### Task requirements
Starting at the line that holds "Image resolution: width=1200", set down each line through the end of the listing, exactly as written and with nothing added.

### Source records
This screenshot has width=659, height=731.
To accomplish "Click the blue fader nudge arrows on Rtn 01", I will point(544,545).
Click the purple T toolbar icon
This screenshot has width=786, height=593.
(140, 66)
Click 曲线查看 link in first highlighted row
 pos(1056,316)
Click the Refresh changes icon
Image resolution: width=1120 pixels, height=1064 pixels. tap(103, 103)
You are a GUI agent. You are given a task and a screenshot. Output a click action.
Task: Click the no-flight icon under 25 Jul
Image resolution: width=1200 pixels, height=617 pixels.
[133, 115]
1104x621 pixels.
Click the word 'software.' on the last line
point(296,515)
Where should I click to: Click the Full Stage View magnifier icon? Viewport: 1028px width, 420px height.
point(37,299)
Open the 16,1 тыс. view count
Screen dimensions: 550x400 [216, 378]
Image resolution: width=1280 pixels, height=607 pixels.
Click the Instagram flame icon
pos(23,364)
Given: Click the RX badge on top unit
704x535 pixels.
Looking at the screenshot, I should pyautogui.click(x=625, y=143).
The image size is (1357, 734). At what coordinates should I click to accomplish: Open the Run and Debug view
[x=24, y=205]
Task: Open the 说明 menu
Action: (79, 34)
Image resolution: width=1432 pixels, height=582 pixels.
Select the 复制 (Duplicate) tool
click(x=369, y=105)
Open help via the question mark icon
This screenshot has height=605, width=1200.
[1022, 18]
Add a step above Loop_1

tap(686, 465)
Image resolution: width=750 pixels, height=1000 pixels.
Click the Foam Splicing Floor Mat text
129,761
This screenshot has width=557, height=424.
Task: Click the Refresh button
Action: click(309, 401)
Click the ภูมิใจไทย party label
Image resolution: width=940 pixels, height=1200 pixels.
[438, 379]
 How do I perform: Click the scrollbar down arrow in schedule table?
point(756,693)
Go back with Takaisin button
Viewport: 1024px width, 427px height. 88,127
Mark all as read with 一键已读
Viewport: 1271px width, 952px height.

### Task answer
Image resolution: width=1200 pixels, height=617 pixels.
[133, 115]
1104x621 pixels.
Click the word 'software.' on the last line
point(296,515)
Where should I click to: Click the Full Stage View magnifier icon? Viewport: 1028px width, 420px height.
point(37,299)
Open the 16,1 тыс. view count
Screen dimensions: 550x400 [216, 378]
Image resolution: width=1280 pixels, height=607 pixels.
Click the Instagram flame icon
pos(23,364)
Given: Click the RX badge on top unit
704x535 pixels.
Looking at the screenshot, I should pyautogui.click(x=625, y=143).
The image size is (1357, 734). At what coordinates should I click to accomplish: Open the Run and Debug view
[x=24, y=205]
Task: Open the 说明 menu
Action: (79, 34)
Image resolution: width=1432 pixels, height=582 pixels.
Select the 复制 (Duplicate) tool
click(x=369, y=105)
Open help via the question mark icon
This screenshot has height=605, width=1200.
[1022, 18]
Add a step above Loop_1

tap(686, 465)
Image resolution: width=750 pixels, height=1000 pixels.
Click the Foam Splicing Floor Mat text
129,761
This screenshot has width=557, height=424.
Task: Click the Refresh button
Action: click(309, 401)
Click the ภูมิใจไทย party label
Image resolution: width=940 pixels, height=1200 pixels.
[438, 379]
 How do I perform: Click the scrollbar down arrow in schedule table?
point(756,693)
Go back with Takaisin button
Viewport: 1024px width, 427px height. 88,127
Mark all as read with 一键已读
Viewport: 1271px width, 952px height.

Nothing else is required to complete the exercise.